▶ _TO DO_:
Please repeat exactly the lines from the one containing "Screen dimensions: 124x300" through the last line of the records below, leaving out any pictures.

▶ _EXCERPTED DATA_:
----

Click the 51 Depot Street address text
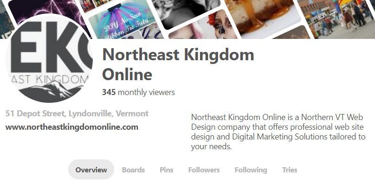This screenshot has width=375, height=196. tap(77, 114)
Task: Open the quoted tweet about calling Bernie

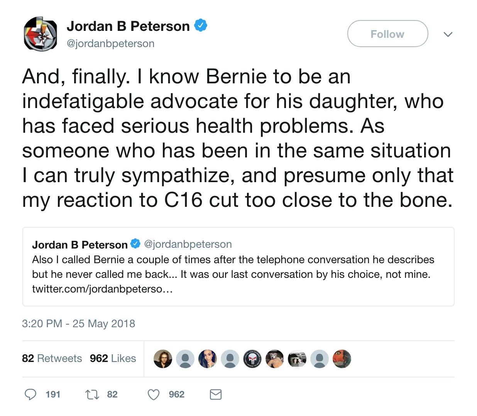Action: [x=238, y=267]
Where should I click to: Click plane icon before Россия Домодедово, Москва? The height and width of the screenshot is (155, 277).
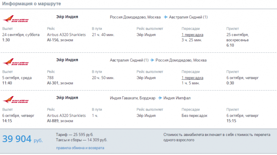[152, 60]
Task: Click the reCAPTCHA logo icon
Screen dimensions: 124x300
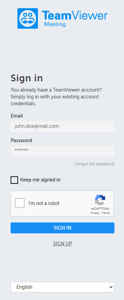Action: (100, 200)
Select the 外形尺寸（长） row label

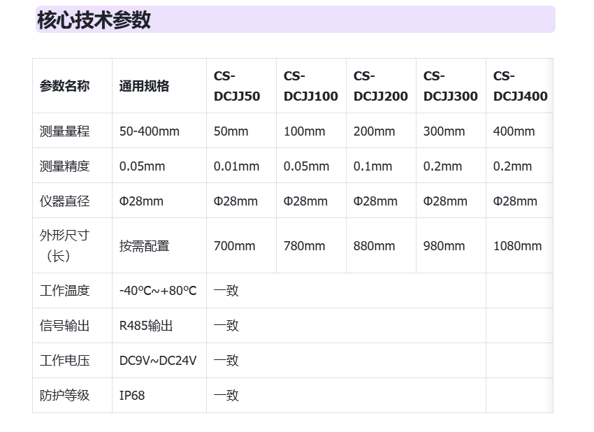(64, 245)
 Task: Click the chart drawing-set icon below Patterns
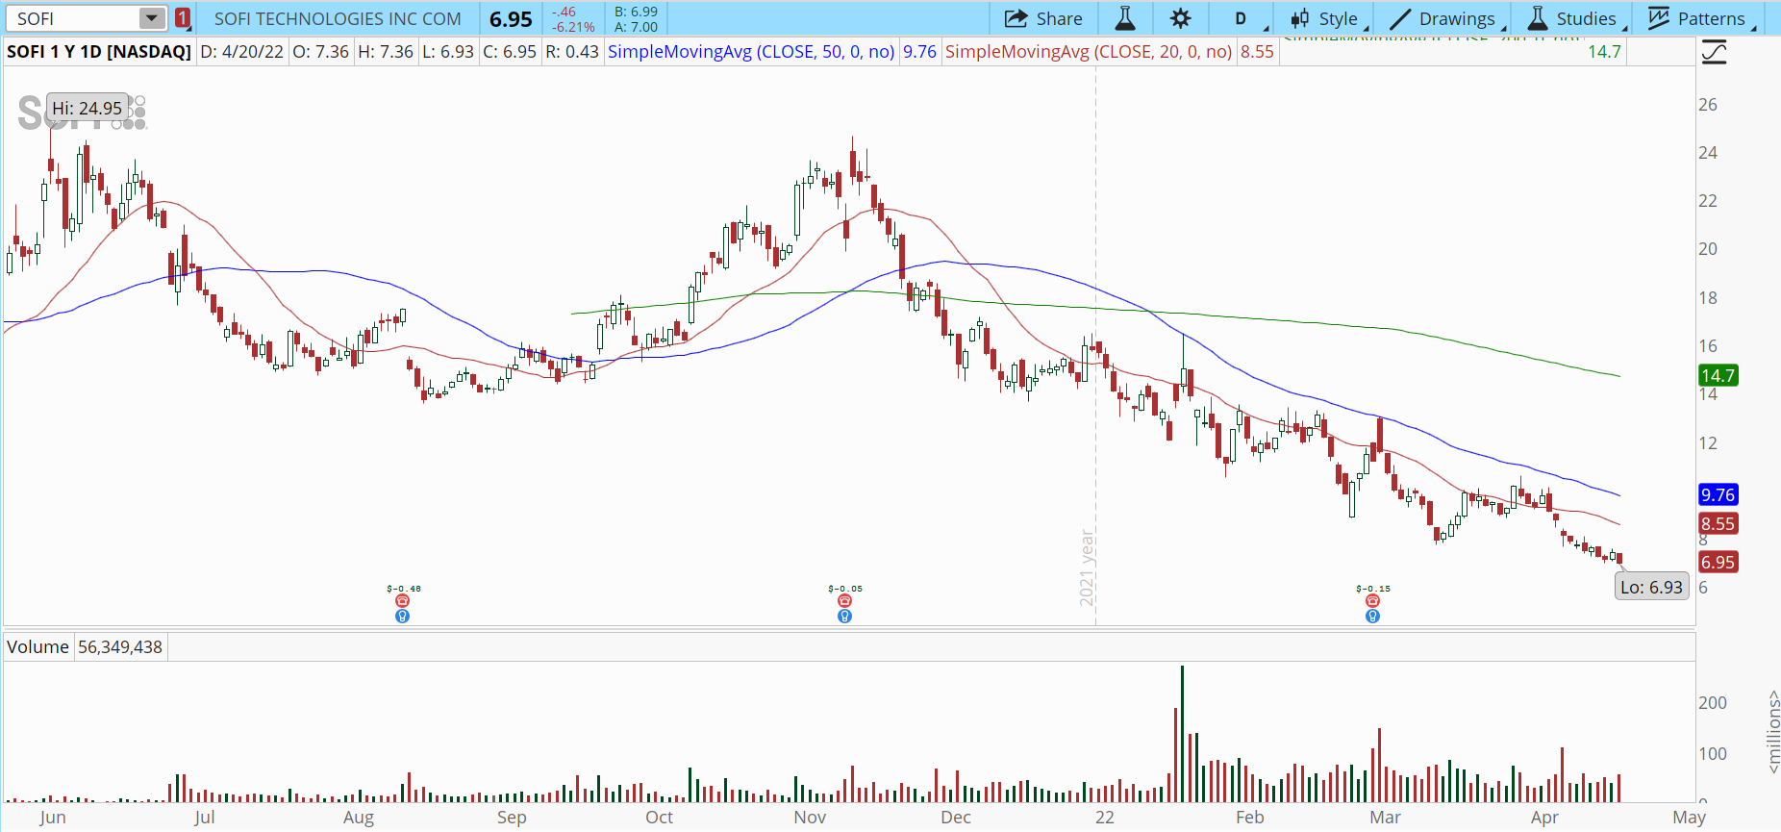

----

▶ _EXERCISE RESPONSE_:
Screen dimensions: 124x300
Action: (100, 200)
Select the 外形尺寸（长） row label

(64, 245)
 Task: Click the chart drawing-set icon below Patterns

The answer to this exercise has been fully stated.